SpaceX just filed confidentially for an IPO that could make it bigger than Meta and Tesla combined.

The Summary

The Signal

SpaceX's confidential IPO filing marks a turning point for infrastructure as an investable category. When a rocket company commands a valuation higher than the world's largest social network, we're watching capital flow toward physical systems that actually build things. Not attention graphs. Not engagement metrics. Launch capacity, satellite networks, and orbital infrastructure.

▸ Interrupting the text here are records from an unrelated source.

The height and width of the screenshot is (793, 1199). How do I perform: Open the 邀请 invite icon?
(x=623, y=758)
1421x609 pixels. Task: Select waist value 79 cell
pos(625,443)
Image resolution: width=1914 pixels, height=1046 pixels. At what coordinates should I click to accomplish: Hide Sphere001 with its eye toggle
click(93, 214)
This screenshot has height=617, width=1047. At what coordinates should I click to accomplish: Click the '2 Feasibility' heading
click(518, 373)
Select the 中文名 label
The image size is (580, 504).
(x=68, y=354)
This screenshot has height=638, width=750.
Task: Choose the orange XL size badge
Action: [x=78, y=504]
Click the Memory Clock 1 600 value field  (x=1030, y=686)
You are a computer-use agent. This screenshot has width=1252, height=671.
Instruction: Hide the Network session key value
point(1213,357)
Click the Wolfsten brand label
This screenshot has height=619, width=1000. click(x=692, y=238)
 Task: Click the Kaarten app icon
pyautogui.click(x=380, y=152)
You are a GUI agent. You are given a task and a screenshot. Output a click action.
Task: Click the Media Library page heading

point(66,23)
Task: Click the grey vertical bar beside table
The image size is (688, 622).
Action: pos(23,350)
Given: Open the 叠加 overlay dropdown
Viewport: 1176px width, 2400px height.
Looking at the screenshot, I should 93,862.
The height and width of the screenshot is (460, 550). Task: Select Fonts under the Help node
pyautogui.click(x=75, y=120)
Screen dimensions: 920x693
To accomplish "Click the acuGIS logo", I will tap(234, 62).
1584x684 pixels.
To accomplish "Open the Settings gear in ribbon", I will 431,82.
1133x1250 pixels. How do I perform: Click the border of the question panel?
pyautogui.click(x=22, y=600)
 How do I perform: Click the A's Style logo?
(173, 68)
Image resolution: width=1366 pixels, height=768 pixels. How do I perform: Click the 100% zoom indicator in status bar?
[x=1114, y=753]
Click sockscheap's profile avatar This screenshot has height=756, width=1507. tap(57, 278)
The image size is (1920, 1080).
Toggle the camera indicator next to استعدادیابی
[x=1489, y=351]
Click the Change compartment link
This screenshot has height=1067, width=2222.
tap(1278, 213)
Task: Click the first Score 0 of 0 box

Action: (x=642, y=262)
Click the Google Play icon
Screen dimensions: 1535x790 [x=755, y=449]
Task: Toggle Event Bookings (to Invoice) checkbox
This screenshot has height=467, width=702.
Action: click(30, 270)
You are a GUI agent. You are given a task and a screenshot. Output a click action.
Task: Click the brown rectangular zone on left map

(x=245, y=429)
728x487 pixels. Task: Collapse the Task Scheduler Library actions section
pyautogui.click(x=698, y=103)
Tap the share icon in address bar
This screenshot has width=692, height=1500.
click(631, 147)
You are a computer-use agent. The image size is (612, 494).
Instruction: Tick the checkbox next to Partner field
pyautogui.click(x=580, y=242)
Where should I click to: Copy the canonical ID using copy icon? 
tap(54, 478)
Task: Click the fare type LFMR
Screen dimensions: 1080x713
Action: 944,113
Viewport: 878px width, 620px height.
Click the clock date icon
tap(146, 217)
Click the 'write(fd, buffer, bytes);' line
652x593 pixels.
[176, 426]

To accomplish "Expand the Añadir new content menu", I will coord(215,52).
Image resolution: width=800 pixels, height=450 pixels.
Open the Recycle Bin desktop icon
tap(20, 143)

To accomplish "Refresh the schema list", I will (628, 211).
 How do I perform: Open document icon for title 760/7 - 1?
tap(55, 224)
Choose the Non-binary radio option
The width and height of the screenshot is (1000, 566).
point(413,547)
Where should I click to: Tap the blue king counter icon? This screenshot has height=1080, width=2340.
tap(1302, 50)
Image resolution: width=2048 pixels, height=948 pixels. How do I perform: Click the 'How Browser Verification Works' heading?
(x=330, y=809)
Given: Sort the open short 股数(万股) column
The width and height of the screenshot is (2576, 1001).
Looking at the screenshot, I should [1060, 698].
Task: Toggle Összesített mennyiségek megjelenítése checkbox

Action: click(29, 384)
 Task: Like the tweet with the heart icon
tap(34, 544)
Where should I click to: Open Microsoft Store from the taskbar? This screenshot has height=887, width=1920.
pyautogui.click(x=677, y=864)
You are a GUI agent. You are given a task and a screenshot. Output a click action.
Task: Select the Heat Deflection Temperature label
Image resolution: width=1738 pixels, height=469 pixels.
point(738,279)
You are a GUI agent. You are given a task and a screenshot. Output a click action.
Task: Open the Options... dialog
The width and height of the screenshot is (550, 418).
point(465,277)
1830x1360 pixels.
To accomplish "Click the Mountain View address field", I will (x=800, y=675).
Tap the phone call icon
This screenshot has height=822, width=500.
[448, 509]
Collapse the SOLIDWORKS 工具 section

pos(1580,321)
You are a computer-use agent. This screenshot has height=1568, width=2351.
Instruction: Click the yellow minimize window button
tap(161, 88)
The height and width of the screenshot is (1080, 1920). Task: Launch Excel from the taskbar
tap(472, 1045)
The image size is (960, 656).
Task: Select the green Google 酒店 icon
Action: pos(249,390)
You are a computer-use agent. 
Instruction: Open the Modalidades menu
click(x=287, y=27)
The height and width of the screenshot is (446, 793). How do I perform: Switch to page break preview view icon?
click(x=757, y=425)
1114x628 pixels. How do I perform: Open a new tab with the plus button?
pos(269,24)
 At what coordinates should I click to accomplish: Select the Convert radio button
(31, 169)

The $1.75 trillion threshold matters because it reframes what "big tech" means. For two decades, the biggest companies made software. They scaled on servers and user growth. SpaceX entering the top 10 would put a hardware and launch services company alongside pure digital players, a shift that reflects where the next decade of value creation is headed. Atoms, not just bits.

The confidential filing also tells you something about timing. Musk has resisted going public for years, citing quarterly earnings pressure as antithetical to long-term R&D. If he's filing now, it's because SpaceX's revenue from Starlink subscriptions and commercial launches has stabilized enough to withstand public market scrutiny. That means the business model for private space infrastructure is proven, not speculative.

The Implication

Watch for the S-1 to drop in the next 3-6 months. When it does, pay attention to Starlink's subscriber numbers and average revenue per user. That's the recurring revenue engine that justifies this valuation. For builders in adjacent sectors, tokenized ownership of orbital slots, satellite capacity, or launch contracts, this IPO opens the door to treating space infrastructure like real estate. Tradable, financeable, and suddenly very liquid.